I called my blog Professor Sprout because I teach biology, conduct research on plants, and love the Harry Potter books!

At Hogwarts, each year students learn something new. Each year they meet new teachers. Each year they are exposed to different teachers’ personalities and different teaching methods. Eventually, some of the students become teachers themselves – and return to Hogwarts to teach new students who arrive each year to start their own journey of discovery!

I love this stuff. I’ve lived in “the world of academia” for many years. In my native country overseas I’ve come a long way – from first-year student to university professor. A few years ago I’ve started a similar journey in the United States, which has become my new home. This time I am a doctoral student, once again studying to become a university professor. Although this time I feel different – not only because I am older or because I speak a different language. Having went through some twists and turns along the way, I have started to think much more about how I study, and how I teach, and what I can do to become a happy and successful professor here in America.
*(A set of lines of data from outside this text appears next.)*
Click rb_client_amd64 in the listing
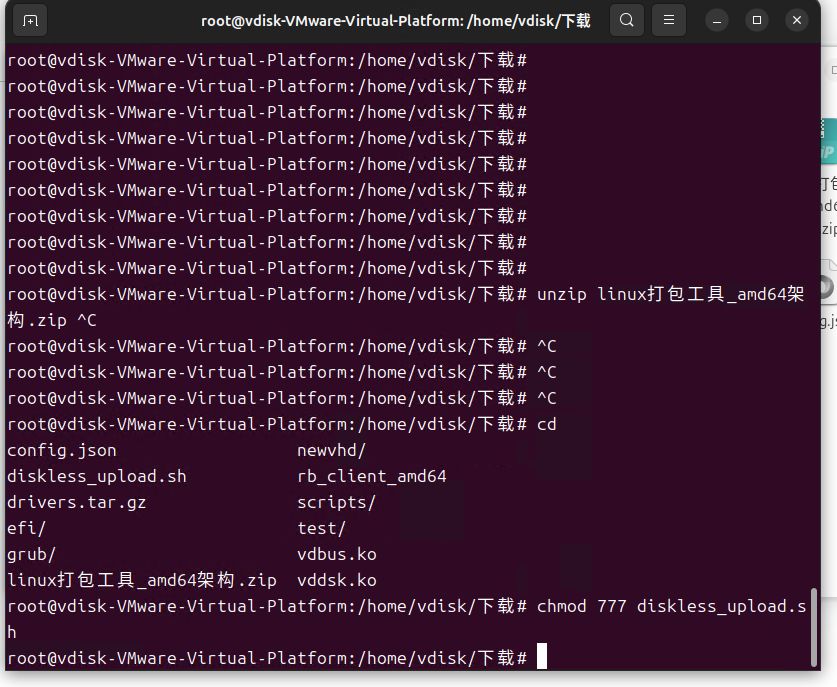The image size is (837, 687). 372,476
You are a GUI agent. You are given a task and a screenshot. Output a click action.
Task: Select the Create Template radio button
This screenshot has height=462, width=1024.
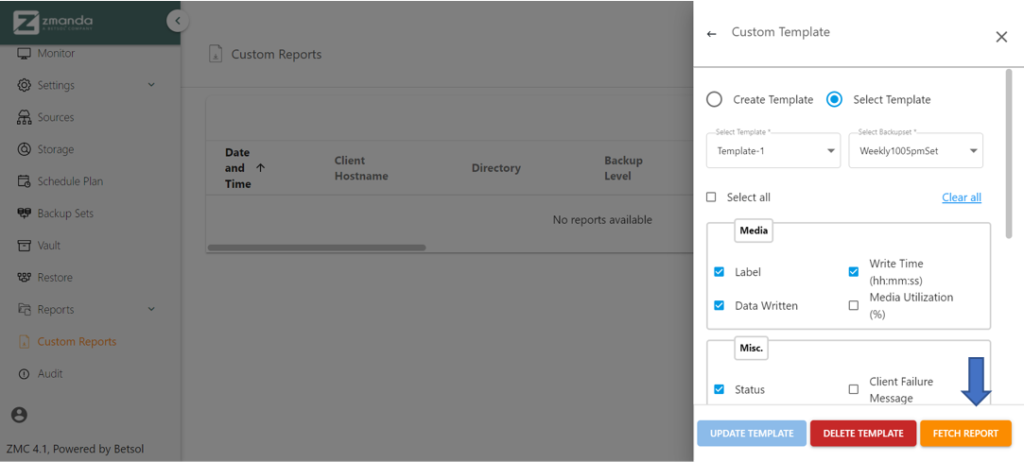(714, 99)
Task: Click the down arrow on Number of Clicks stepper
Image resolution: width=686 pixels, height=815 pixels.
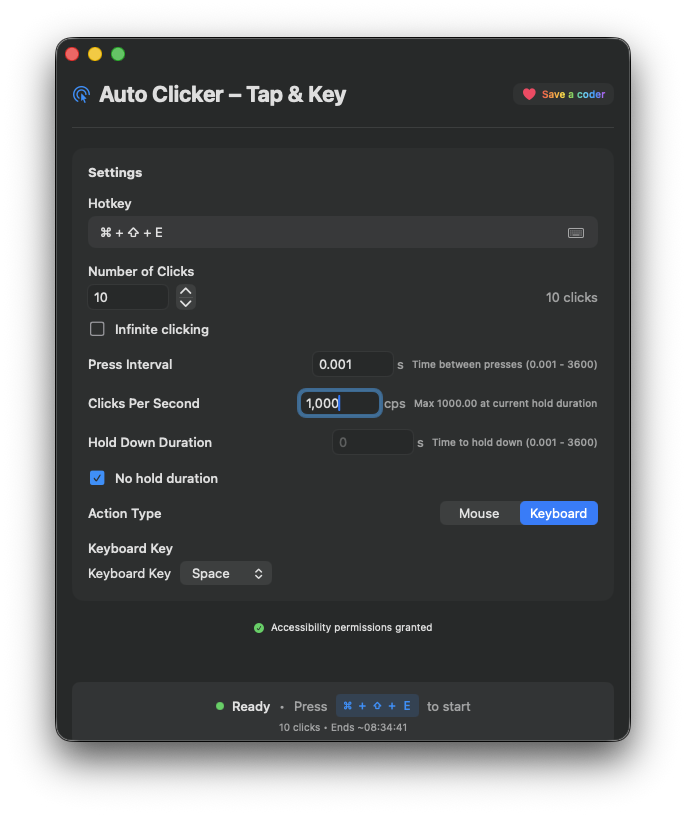Action: point(185,302)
I have decided to start this blog in hopes that it will help me find a balance between my previous experience and the new knowledge I’m discovering. My blog will be about different things; things which have an effect on my teaching, my research, and the way I advance towards my degree. By sharing my thoughts through this blog, I hope to better understand what kind of professor I actually want to become during this new academic journey.

So let’s see where the Hogwarts Express takes me and what new stations I am about to discover!